A determinare i bassi salari medi in Italia sono anche le professioni non qualificate, l’alta incidenza del part time involontario (57,9%, la più alta di tutta l’Eurozona) e del lavoro a termine (16,9%): mediamente, gli occupati a termine lavorano circa 155 giorni l’anno.

Il settore turistico, nello specifico, è precario: agenzie di viaggio, noleggio, alberghi, ristoranti sono i settori privati in cui gli impieghi poco salariati e a tempo determinato trovano maggiore spazio. Ma è anche la pubblica amministrazione in generale a contribuire (con oltre mezzo milione di addetti temporanei) e la scuola (con oltre 200.000 supplenti precari).

Il comparto scolastico è diventato uno dei più precari in assoluto. Come testimonia Uil Scuola, la quota di insegnanti a tempo determinato (con contratti da settembre a giugno o agosto) è raddoppiata rispetto al 2015, toccando nel 2023 il 24%, ovvero: 234.500 insegnanti circa su un totale di 943.000. E il dato raggiunge livelli preoccupanti tra i docenti di sostegno, che sono passati dal 29% del 2015 al 59% dello scorso anno.

Tuttavia, il livello di precarietà varia tra i settori; mentre la media di giornate lavorative nella manifattura è di 177, in alberghi e ristoranti questa scende a 115; ben più alta quella nell’istruzione, che si attesta a 196. Il settore alloggio e ristorazione ha anche la retribuzione media giornaliera più bassa, poco superiore ai 49 euro.

Il lavoro povero colpisce soprattutto giovani e donne. I lavoratori a termine sono per il 48,9%, under 35 e, sebbene apparentemente questa forma di impiego non sembri favorire un genere rispetto all’altro (52,4% uomini, 47,6% donne), è importante notare come gli uomini vantino un tasso di occupazione maggiore rispetto alle donne. Dunque, la popolazione femminile è maggiormente colpita dal precariato.

L’Italia, insieme alla Spagna, è stato nel 2021 il Paese in cui si è maggiormente fatto ricorso a forme di contratti a termine. Tuttavia, l’anno successivo il Governo di Madrid ha avviato riforme per ridurre la quota di precari (prima tra tutte la famosa Ley rider), mentre in Italia la tendenza è rimasta pressoché la stessa.
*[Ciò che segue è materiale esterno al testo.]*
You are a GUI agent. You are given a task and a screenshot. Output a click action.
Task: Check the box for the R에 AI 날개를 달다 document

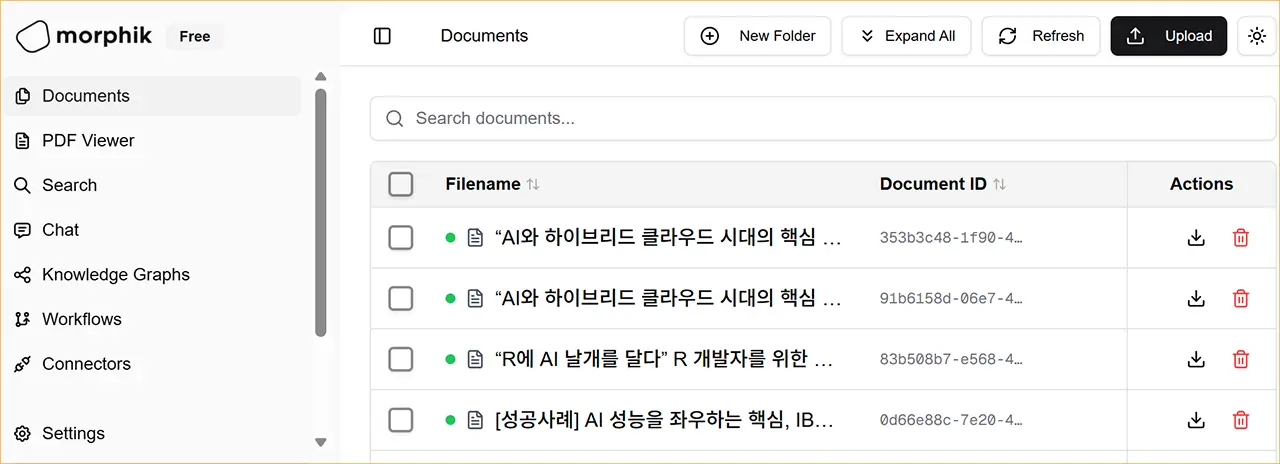[401, 359]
A farne maggiormente le spese sono le lavoratrici under 30: quasi la metà nel 2021 aveva un contratto a termine.

Tutto ciò trova conferma anche nello studio Uil-Eures, basato su dati Inps, che evidenzia come nel 2022 solo il 17% dei contratti si configurasse a tempo indeterminato, mentre il 78,6% (circa 6,4 milioni) risultavano essere a termine, stagionali, in somministrazione o intermittenti; il 4,3% del totale, erano invece contratti di apprendistato.

Intanto, le misure a sostegno dei precari stanno via via diminuendo. Il reddito di cittadinanza, misura introdotta nel 2019, è stato ufficialmente abolito dalla Legge di Bilancio del 2023 e sostituito con l’Assegno di Inclusione e Supporto al Lavoro che, restringendo i requisiti di accesso, ha anche ridotto la platea di potenziali beneficiari, lasciando 2 milioni di persone senza più una forma di sostegno economico. Inoltre, è stato anche cancellato anche il sostegno all’affitto, introdotto pochi mesi prima, a cui tuttavia non ha fatto seguito alcuna introduzione di misure in merito.

Impieghi instabili, scarsamente remunerati e, nei peggiori casi, soggetti a sfruttamento lavorativo, impediscono a milioni di persone (soprattutto donne e giovani) di vivere il mondo del lavoro come un’esperienza sostenibile e produttiva.